We had previously found that b-CD are in the catalytic pocket of the Mpro of SARS-CoV-2 by molecular modeling (Fig. 1C). This finding pointed to a possible explanation for the antiviral activity detected. All cyclodextrins, including α, b, g, HP- α, HP-b, HP-g and methyl-b-CDs, were screened by molecular modeling against the SARS-CoV-2 Mpro. Since is possible to inhibit the action of Mpro by targeting two allosteric sites -PDB codes 7AXM and 7AGA- (Günther et al., 2021)), we expanded the chemical space of search into the designed models.

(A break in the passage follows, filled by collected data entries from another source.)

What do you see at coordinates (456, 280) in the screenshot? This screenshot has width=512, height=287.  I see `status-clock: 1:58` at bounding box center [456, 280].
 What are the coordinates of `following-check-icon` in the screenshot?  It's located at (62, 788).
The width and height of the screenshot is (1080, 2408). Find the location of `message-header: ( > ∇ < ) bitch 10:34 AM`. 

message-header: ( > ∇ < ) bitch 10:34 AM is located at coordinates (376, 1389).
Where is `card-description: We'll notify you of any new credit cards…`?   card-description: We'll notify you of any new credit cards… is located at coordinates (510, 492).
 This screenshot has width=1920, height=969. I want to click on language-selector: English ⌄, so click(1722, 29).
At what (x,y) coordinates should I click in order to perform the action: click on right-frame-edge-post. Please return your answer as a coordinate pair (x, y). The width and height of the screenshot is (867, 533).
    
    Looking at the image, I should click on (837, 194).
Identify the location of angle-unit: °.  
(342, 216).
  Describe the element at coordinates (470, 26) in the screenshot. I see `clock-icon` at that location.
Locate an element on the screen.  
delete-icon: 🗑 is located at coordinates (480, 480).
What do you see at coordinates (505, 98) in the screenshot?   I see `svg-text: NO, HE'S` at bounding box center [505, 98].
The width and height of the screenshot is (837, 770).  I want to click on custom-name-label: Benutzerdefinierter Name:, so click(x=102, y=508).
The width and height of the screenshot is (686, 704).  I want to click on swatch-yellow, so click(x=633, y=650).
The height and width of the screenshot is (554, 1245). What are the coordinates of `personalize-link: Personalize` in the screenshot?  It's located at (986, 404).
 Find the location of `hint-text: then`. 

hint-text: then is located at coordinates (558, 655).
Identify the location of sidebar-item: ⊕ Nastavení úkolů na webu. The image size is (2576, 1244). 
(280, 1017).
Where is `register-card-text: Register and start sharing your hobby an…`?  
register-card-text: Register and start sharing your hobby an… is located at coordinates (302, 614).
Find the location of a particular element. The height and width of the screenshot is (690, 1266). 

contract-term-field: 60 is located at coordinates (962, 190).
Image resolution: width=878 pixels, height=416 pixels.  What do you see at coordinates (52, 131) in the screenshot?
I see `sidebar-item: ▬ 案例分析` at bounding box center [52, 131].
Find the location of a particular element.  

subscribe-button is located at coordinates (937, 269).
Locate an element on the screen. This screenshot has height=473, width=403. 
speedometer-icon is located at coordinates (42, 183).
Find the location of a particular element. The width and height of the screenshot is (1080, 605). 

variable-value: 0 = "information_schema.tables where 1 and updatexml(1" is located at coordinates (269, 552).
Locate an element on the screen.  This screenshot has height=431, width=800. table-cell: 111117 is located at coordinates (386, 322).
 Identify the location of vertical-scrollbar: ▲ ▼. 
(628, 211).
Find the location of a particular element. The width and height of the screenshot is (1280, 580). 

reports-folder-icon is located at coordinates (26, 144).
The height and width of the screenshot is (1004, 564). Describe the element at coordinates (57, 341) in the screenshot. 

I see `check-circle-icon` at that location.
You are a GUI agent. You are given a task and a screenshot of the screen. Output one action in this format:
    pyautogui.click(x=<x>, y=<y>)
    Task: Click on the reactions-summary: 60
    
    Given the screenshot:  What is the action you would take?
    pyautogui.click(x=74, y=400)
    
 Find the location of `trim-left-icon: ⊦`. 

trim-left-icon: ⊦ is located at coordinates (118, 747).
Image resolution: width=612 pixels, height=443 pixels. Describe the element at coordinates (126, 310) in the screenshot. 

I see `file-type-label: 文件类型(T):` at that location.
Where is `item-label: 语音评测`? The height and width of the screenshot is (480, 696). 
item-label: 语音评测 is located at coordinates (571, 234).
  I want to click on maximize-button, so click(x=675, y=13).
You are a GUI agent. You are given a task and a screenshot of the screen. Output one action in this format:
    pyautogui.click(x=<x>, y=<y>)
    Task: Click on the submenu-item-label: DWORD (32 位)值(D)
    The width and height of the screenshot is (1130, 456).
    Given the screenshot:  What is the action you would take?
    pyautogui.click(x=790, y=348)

Theory predicts that cyclodextrins can bind both active and allosteric Mpro sites, although significant dissimilarities appear depending on the size and nature of the macrocycle (Suppl. Table 3). To test whether this interaction occurred in vitro, the Mpro activity was measured in presence of increasing concentrations of methyl-b-CD (MbCD). While MbCD did not show activity, active GC376 control inhibited Mpro in a dose dependent manner (Fig. 8A).

We next explored alternative antiviral mechanisms of action of cyclodextrins. Given the well- known capacity of cyclodextrins to extract cholesterol from biological membranes (López et al., 2011), we performed a lipidomic analysis focusing on different lipids associated to cholesterol enriched domains in biological membranes. Calu-3 cells treated with increasing concentrations of methyl-b-CDs showed a reduction of free and ester cholesterol along with sphingomyelin, and did not affect phosphatidylcholine (Fig. 8B).

These results further confirm the capacity of cyclodextrins to alter the composition of cholesterol enriched domains actively involved in viral fusion processes. Taken together, these experiments along the pseudoviral fusion assays highlight the potential of cyclodextrins to inhibit SARS-CoV-2 replication by interfering with viral fusion via cholesterol depletion.